この形状を意識して、口の周囲にマナを集める。
「おおッ!できた!」
カワウソさんの口を覆うように銀色で半透明の、プラズマみたいな虎の口ができていた。幅、長さ15cmくらいの上下の顎に、デカい2対の牙。実際に口を動かすことなく、意識するだけで開閉できる!これならお魚さんをガジガジするのに重要なカワウソさんの歯を傷付けることも無い。やったね。
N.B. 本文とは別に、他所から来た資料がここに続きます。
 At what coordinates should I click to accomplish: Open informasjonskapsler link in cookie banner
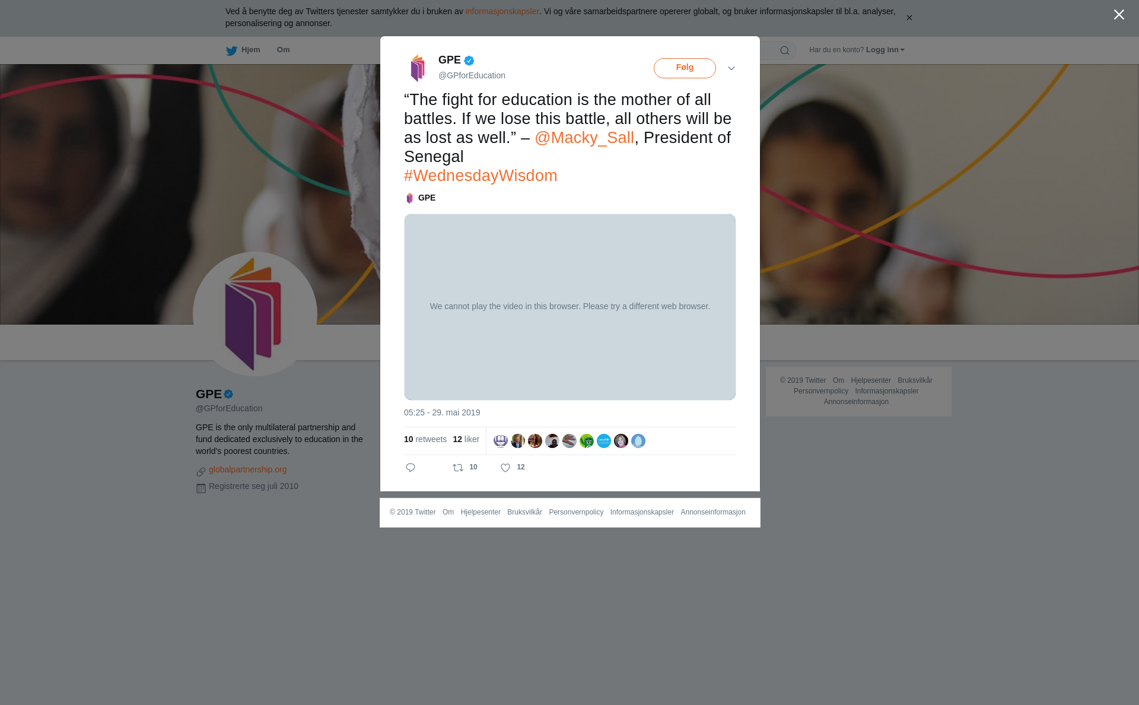pos(502,11)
試しにその辺の草を噛んでみると、ゴッソリ刈り取られていた。岩を噛んでみると、くっきり歯型に削り取られていた。
「ありがとうございます!ちゃんと強化できました!」
「うん、強化って言ったけど、これ何か間違ってる!」
どうやら妖精さん的にはダメだったらしい。
「強化が不十分、ということでしょうか?」
「逆にやり過ぎて意味不明だよ!普通は顎にマナを流せばできるのに~」
「なるほど、そんな方法があったんですね」
試しに虎の顎を消して、自分の顎にマナを流してみる。そのまま岩に噛り付いた。
かちん。
「痛い……ギャーッ、歯が欠けてるぅ!」
「それはできないんだ……。あー、妖精なんだし、歯ぐらいすぐに再生できるよ~」
「ホント?」
「うんうん、本当さ。妖精は肉体とマナが混ざり合ってるからねぇ、マナが数日で補ってくれるはずだよ~。アタシみたいに生まれて千年も過ぎると、傷に慣れ過ぎて即座に修復されちゃうんだけどね」
「千年⁉」
衝撃の事実である。目の前の妖精は、少女じゃなかった。そりゃあ、千年も生きれば魔法も息をするように使える筈だ。
「あれれ、言ってなかったっけ?」
「ええ、初耳です。妖精って長命なんですね」
「そそ。だから基本は暇潰しのために生きてる感じだね~。だから、キミみたいに面白いコは大歓迎なのさ~」
頭を撫で撫でされた。
御年千歳以上。
うん、いい大人なんだから、服着ようよ、服。